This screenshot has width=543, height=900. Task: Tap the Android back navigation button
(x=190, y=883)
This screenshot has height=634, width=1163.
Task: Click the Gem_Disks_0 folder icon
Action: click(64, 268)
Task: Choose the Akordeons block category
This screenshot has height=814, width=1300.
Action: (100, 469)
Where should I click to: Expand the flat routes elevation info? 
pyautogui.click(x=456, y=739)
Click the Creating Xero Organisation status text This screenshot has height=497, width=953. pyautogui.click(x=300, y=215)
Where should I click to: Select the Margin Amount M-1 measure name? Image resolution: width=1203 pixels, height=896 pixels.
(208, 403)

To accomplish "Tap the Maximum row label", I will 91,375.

━━━

| Exercise |
Transcribe the listing above exactly, including every line.

| Completed task |
This screenshot has width=543, height=900. Task: Tap the Android back navigation button
(x=190, y=883)
This screenshot has height=634, width=1163.
Task: Click the Gem_Disks_0 folder icon
Action: click(64, 268)
Task: Choose the Akordeons block category
This screenshot has height=814, width=1300.
Action: (100, 469)
Where should I click to: Expand the flat routes elevation info? 
pyautogui.click(x=456, y=739)
Click the Creating Xero Organisation status text This screenshot has height=497, width=953. pyautogui.click(x=300, y=215)
Where should I click to: Select the Margin Amount M-1 measure name? Image resolution: width=1203 pixels, height=896 pixels.
(208, 403)

To accomplish "Tap the Maximum row label", I will 91,375.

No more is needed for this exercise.